Among the lines below, return each one that contains the word "real".
<<<<
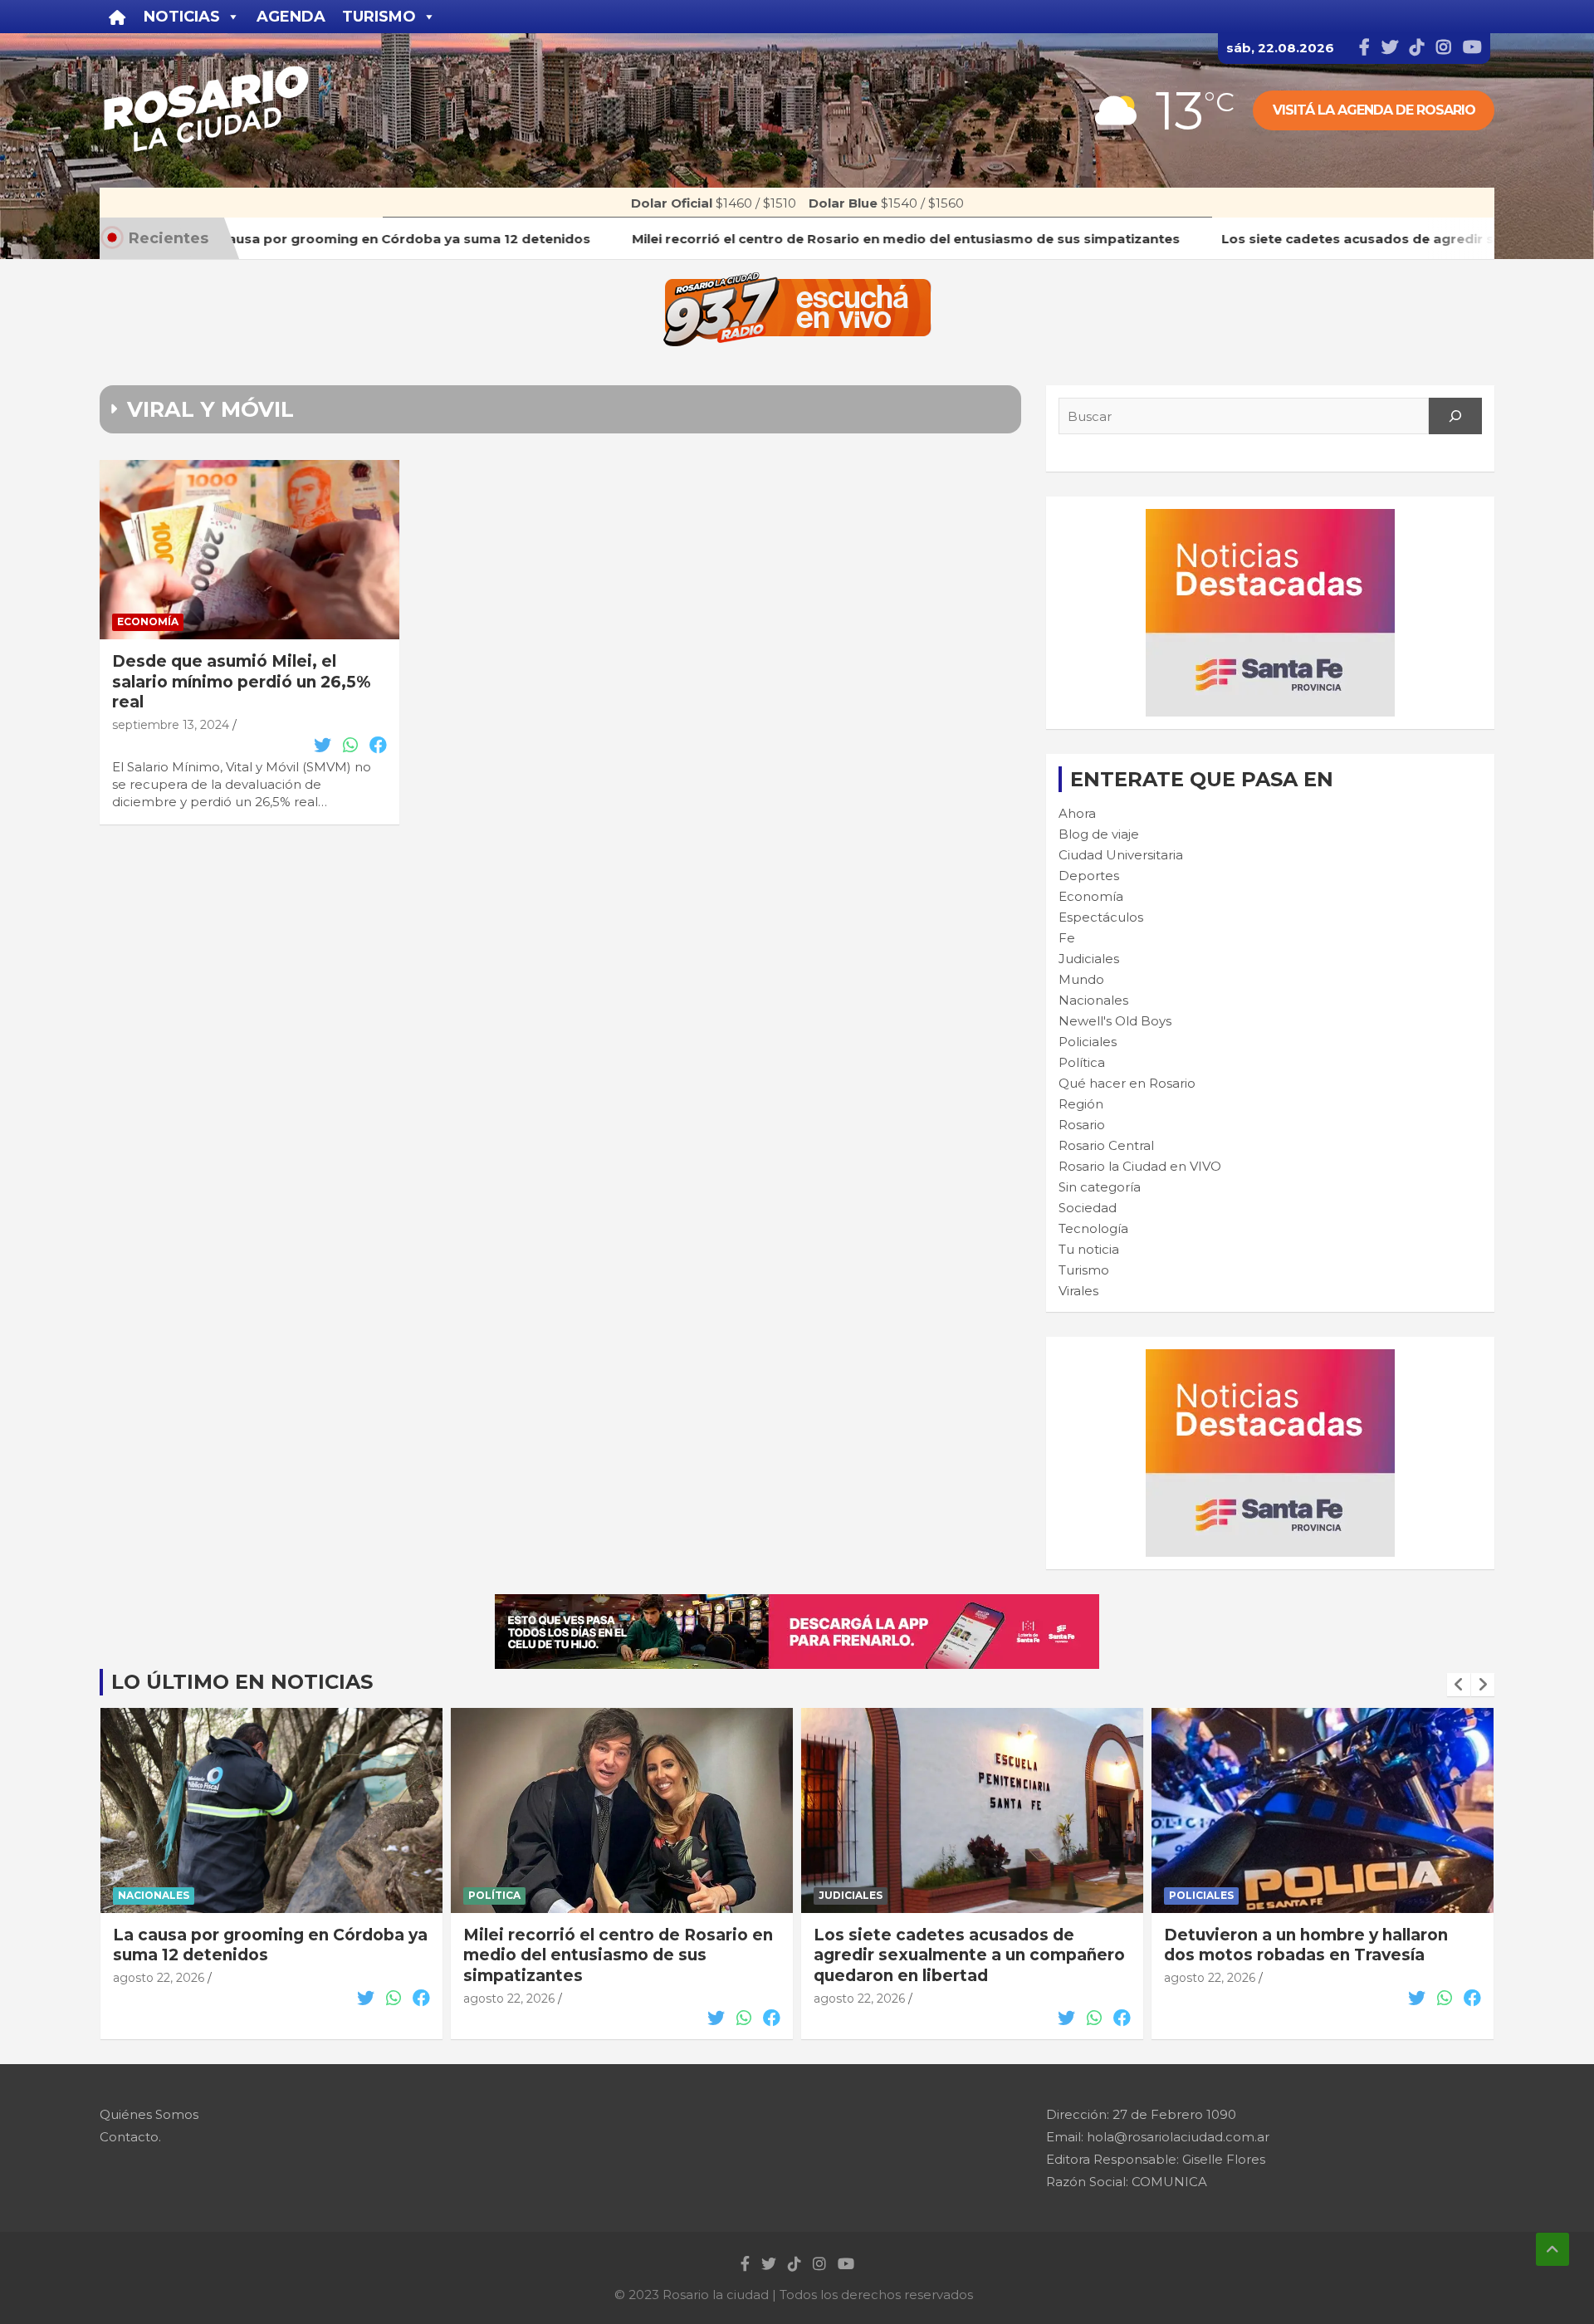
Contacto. (130, 2137)
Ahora (1077, 813)
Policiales (1088, 1041)
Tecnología (1093, 1228)
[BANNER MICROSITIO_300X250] (1270, 518)
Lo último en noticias (242, 1682)
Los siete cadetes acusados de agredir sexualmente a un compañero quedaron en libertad (969, 1955)
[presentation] (1458, 1684)
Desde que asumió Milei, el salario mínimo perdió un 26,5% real (241, 682)
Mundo (1081, 979)
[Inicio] (117, 16)
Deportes (1089, 875)
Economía (147, 621)
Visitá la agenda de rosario (1374, 110)
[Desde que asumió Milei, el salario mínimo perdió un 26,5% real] (249, 549)
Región (1081, 1104)
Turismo (1084, 1270)
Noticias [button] (182, 16)
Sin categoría (1100, 1187)
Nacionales (1093, 1000)
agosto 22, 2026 (158, 1977)
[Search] (1455, 416)
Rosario (1082, 1125)
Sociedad (1088, 1208)
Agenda (291, 16)
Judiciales (1089, 958)
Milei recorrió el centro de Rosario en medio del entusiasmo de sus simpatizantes (618, 1955)
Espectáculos (1101, 917)
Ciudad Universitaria (1121, 855)
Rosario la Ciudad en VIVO (1140, 1166)
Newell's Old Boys (1115, 1021)
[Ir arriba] (1552, 2249)
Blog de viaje (1099, 834)
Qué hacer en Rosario (1127, 1083)
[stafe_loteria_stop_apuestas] (797, 1603)
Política (1082, 1062)
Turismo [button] (379, 16)
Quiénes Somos (149, 2114)
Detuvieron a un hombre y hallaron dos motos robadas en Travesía (1306, 1945)
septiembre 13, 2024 (170, 724)
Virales (1078, 1291)
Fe (1067, 938)
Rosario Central (1106, 1145)
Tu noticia (1089, 1249)
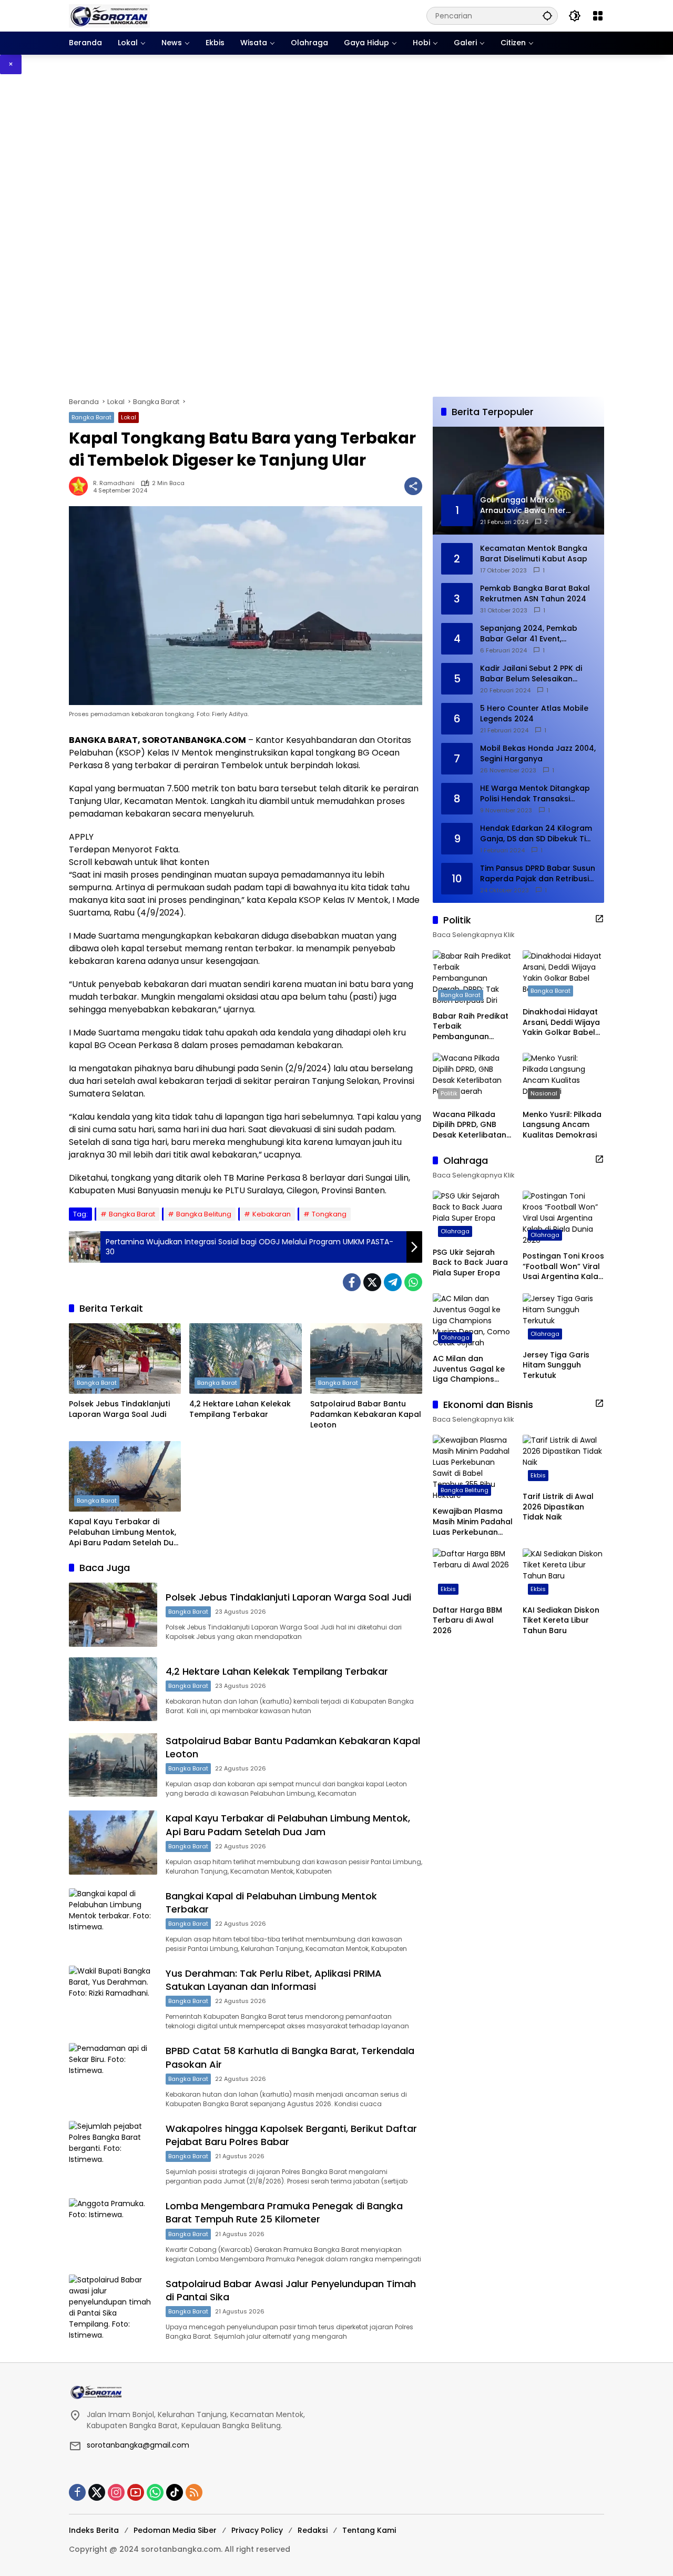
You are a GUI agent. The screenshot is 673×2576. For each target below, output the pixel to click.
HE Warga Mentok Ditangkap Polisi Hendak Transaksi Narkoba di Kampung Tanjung (537, 793)
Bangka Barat (91, 417)
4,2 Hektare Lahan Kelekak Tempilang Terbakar (240, 1409)
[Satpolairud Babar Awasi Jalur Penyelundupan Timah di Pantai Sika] (113, 2308)
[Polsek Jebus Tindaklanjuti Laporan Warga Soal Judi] (125, 1358)
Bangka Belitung (203, 1214)
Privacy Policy (257, 2530)
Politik (449, 1093)
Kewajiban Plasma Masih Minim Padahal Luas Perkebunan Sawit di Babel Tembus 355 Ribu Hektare (473, 1521)
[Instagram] (116, 2492)
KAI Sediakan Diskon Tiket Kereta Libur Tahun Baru (561, 1620)
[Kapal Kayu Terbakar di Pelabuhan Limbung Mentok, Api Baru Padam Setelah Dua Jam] (125, 1476)
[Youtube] (135, 2492)
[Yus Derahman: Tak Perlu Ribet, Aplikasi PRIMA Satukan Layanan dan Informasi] (113, 1997)
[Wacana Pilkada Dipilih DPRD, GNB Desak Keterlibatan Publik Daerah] (473, 1078)
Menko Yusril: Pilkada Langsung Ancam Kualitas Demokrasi (562, 1125)
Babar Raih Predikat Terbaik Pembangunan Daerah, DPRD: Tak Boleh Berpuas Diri (470, 1026)
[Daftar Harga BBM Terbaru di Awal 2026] (473, 1573)
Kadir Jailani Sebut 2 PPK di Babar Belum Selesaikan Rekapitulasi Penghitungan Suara (531, 673)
>>>>
Answer below ::
Desde que asumió Milei, el salario mínimo perdió un 26,5% real (241, 682)
[Desde que asumió Milei, el salario mínimo perdió un 26,5% real] (249, 549)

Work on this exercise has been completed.